### Your goal
What is needed here is a word-for-word copy of all the entries below.

┄┄┄┄┄┄┄┄┄┄┄┄┄┄┄┄┄┄┄┄

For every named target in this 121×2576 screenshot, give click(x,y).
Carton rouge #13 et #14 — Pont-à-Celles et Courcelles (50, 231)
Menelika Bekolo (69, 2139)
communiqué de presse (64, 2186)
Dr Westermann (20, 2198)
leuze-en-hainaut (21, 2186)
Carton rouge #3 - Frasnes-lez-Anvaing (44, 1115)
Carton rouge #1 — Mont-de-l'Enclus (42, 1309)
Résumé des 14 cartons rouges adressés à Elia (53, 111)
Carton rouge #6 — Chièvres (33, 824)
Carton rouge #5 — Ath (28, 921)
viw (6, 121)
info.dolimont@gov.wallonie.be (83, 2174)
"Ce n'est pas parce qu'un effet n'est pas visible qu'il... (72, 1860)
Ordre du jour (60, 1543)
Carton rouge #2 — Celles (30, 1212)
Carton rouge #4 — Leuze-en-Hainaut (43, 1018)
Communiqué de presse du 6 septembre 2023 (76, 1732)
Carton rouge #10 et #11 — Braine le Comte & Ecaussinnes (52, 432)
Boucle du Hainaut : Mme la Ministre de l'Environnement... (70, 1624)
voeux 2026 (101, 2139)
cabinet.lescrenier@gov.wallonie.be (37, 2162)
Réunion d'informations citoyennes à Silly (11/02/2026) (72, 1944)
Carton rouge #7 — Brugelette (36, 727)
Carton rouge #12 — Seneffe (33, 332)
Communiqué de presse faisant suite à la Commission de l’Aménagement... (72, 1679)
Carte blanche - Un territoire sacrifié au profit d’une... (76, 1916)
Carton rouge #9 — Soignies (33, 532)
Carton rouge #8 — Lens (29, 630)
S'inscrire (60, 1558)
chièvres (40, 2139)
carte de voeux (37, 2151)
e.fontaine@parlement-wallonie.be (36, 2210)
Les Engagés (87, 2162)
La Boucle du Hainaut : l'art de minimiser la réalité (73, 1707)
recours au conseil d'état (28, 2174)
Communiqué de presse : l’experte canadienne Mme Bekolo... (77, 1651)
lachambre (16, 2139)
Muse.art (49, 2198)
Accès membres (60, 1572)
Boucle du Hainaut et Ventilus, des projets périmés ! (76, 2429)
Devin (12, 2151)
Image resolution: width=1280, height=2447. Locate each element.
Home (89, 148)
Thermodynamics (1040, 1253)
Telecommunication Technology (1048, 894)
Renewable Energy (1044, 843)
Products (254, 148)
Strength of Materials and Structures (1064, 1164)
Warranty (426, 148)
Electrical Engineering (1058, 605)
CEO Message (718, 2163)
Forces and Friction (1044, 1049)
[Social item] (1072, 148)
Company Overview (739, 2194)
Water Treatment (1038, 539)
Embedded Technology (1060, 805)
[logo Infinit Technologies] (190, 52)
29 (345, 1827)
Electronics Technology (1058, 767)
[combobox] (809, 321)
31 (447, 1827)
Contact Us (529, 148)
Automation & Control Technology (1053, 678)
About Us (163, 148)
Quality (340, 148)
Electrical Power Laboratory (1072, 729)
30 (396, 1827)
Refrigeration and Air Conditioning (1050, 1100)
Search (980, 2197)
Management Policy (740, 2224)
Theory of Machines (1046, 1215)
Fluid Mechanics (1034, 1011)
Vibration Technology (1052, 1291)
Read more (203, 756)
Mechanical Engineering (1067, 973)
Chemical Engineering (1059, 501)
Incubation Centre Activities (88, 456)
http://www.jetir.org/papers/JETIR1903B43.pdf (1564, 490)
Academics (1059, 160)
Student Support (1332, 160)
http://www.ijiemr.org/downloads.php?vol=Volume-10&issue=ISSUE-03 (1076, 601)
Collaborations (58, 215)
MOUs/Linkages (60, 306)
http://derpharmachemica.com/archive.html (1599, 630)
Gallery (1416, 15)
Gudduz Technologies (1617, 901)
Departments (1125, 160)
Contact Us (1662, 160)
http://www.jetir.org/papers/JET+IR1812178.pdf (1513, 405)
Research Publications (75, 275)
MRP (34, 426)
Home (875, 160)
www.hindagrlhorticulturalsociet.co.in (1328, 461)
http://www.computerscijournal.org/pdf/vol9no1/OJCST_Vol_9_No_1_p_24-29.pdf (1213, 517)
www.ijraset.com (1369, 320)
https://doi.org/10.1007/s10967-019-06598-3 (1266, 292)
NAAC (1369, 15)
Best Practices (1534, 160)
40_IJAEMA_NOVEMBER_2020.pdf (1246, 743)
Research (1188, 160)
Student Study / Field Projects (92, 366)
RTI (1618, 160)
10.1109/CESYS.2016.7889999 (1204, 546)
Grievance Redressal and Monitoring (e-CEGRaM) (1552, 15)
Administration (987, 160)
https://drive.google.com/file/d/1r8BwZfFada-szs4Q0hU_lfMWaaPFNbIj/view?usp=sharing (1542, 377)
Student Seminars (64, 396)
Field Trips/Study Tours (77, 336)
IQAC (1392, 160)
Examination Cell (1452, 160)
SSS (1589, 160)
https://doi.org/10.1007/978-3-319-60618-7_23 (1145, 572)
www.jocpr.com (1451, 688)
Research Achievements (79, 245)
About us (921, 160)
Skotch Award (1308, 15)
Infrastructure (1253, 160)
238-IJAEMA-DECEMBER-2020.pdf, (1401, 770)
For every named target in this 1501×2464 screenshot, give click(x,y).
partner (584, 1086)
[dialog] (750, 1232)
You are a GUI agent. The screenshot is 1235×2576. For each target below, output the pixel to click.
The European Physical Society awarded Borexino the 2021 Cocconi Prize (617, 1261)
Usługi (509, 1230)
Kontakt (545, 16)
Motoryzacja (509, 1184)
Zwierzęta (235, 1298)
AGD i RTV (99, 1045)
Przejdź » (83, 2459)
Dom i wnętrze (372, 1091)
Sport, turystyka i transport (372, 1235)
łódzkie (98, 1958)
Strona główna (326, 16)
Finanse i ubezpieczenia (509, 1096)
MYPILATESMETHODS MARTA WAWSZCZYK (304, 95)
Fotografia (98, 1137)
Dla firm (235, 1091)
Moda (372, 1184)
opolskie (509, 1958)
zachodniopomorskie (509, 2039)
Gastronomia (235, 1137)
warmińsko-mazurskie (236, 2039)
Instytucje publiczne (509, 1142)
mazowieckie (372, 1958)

┄┄┄┄┄┄┄┄┄┄┄┄┄┄┄┄┄┄┄┄

### Response to this exercise
For every named target in this 121×2576 screenshot, give click(x,y).
Carton rouge #13 et #14 — Pont-à-Celles et Courcelles (50, 231)
Menelika Bekolo (69, 2139)
communiqué de presse (64, 2186)
Dr Westermann (20, 2198)
leuze-en-hainaut (21, 2186)
Carton rouge #3 - Frasnes-lez-Anvaing (44, 1115)
Carton rouge #1 — Mont-de-l'Enclus (42, 1309)
Résumé des 14 cartons rouges adressés à Elia (53, 111)
Carton rouge #6 — Chièvres (33, 824)
Carton rouge #5 — Ath (28, 921)
viw (6, 121)
info.dolimont@gov.wallonie.be (83, 2174)
"Ce n'est pas parce qu'un effet n'est pas visible qu'il... (72, 1860)
Ordre du jour (60, 1543)
Carton rouge #2 — Celles (30, 1212)
Carton rouge #4 — Leuze-en-Hainaut (43, 1018)
Communiqué de presse du 6 septembre 2023 (76, 1732)
Carton rouge #10 et #11 — Braine le Comte & Ecaussinnes (52, 432)
Boucle du Hainaut : Mme la Ministre de l'Environnement... (70, 1624)
voeux 2026 (101, 2139)
cabinet.lescrenier@gov.wallonie.be (37, 2162)
Réunion d'informations citoyennes à Silly (11/02/2026) (72, 1944)
Carton rouge #7 — Brugelette (36, 727)
Carton rouge #12 — Seneffe (33, 332)
Communiqué de presse faisant suite à la Commission de l’Aménagement... (72, 1679)
Carte blanche - Un territoire sacrifié au profit d’une... (76, 1916)
Carton rouge #9 — Soignies (33, 532)
Carton rouge #8 — Lens (29, 630)
S'inscrire (60, 1558)
chièvres (40, 2139)
carte de voeux (37, 2151)
e.fontaine@parlement-wallonie.be (36, 2210)
Les Engagés (87, 2162)
La Boucle du Hainaut : l'art de minimiser la réalité (73, 1707)
recours au conseil d'état (28, 2174)
Communiqué de presse : l’experte canadienne Mme Bekolo... (77, 1651)
lachambre (16, 2139)
Muse.art (49, 2198)
Accès membres (60, 1572)
Boucle du Hainaut et Ventilus, des projets périmés ! (76, 2429)
Devin (12, 2151)
Image resolution: width=1280, height=2447. Locate each element.
Home (89, 148)
Thermodynamics (1040, 1253)
Telecommunication Technology (1048, 894)
Renewable Energy (1044, 843)
Products (254, 148)
Strength of Materials and Structures (1064, 1164)
Warranty (426, 148)
Electrical Engineering (1058, 605)
CEO Message (718, 2163)
Forces and Friction (1044, 1049)
[Social item] (1072, 148)
Company Overview (739, 2194)
Water Treatment (1038, 539)
Embedded Technology (1060, 805)
[logo Infinit Technologies] (190, 52)
29 (345, 1827)
Electronics Technology (1058, 767)
[combobox] (809, 321)
31 (447, 1827)
Contact Us (529, 148)
Automation & Control Technology (1053, 678)
About Us (163, 148)
Quality (340, 148)
Electrical Power Laboratory (1072, 729)
30 (396, 1827)
Refrigeration and Air Conditioning (1050, 1100)
Search (980, 2197)
Management Policy (740, 2224)
Theory of Machines (1046, 1215)
Fluid Mechanics (1034, 1011)
Vibration Technology (1052, 1291)
Read more (203, 756)
Mechanical Engineering (1067, 973)
Chemical Engineering (1059, 501)
Incubation Centre Activities (88, 456)
http://www.jetir.org/papers/JETIR1903B43.pdf (1564, 490)
Academics (1059, 160)
Student Support (1332, 160)
http://www.ijiemr.org/downloads.php?vol=Volume-10&issue=ISSUE-03 (1076, 601)
Collaborations (58, 215)
MOUs/Linkages (60, 306)
http://derpharmachemica.com/archive.html (1599, 630)
Gallery (1416, 15)
Gudduz Technologies (1617, 901)
Departments (1125, 160)
Contact Us (1662, 160)
http://www.jetir.org/papers/JET+IR1812178.pdf (1513, 405)
Research Publications (75, 275)
MRP (34, 426)
Home (875, 160)
www.hindagrlhorticulturalsociet.co.in (1328, 461)
http://www.computerscijournal.org/pdf/vol9no1/OJCST_Vol_9_No_1_p_24-29.pdf (1213, 517)
www.ijraset.com (1369, 320)
https://doi.org/10.1007/s10967-019-06598-3 (1266, 292)
NAAC (1369, 15)
Best Practices (1534, 160)
40_IJAEMA_NOVEMBER_2020.pdf (1246, 743)
Research (1188, 160)
Student Study / Field Projects (92, 366)
RTI (1618, 160)
10.1109/CESYS.2016.7889999 (1204, 546)
Grievance Redressal and Monitoring (e-CEGRaM) (1552, 15)
Administration (987, 160)
https://drive.google.com/file/d/1r8BwZfFada-szs4Q0hU_lfMWaaPFNbIj/view?usp=sharing (1542, 377)
Student Seminars (64, 396)
Field Trips/Study Tours (77, 336)
IQAC (1392, 160)
Examination Cell (1452, 160)
SSS (1589, 160)
https://doi.org/10.1007/978-3-319-60618-7_23 (1145, 572)
www.jocpr.com (1451, 688)
Research Achievements (79, 245)
About us (921, 160)
Skotch Award (1308, 15)
Infrastructure (1253, 160)
238-IJAEMA-DECEMBER-2020.pdf, (1401, 770)
For every named target in this 1501×2464 screenshot, give click(x,y).
partner (584, 1086)
[dialog] (750, 1232)
You are a GUI agent. The screenshot is 1235×2576. For each target below, output the pixel to click.
The European Physical Society awarded Borexino the 2021 Cocconi Prize (617, 1261)
Usługi (509, 1230)
Kontakt (545, 16)
Motoryzacja (509, 1184)
Zwierzęta (235, 1298)
AGD i RTV (99, 1045)
Przejdź » (83, 2459)
Dom i wnętrze (372, 1091)
Sport, turystyka i transport (372, 1235)
łódzkie (98, 1958)
Strona główna (326, 16)
Finanse i ubezpieczenia (509, 1096)
MYPILATESMETHODS MARTA WAWSZCZYK (304, 95)
Fotografia (98, 1137)
Dla firm (235, 1091)
Moda (372, 1184)
opolskie (509, 1958)
zachodniopomorskie (509, 2039)
Gastronomia (235, 1137)
warmińsko-mazurskie (236, 2039)
Instytucje publiczne (509, 1142)
mazowieckie (372, 1958)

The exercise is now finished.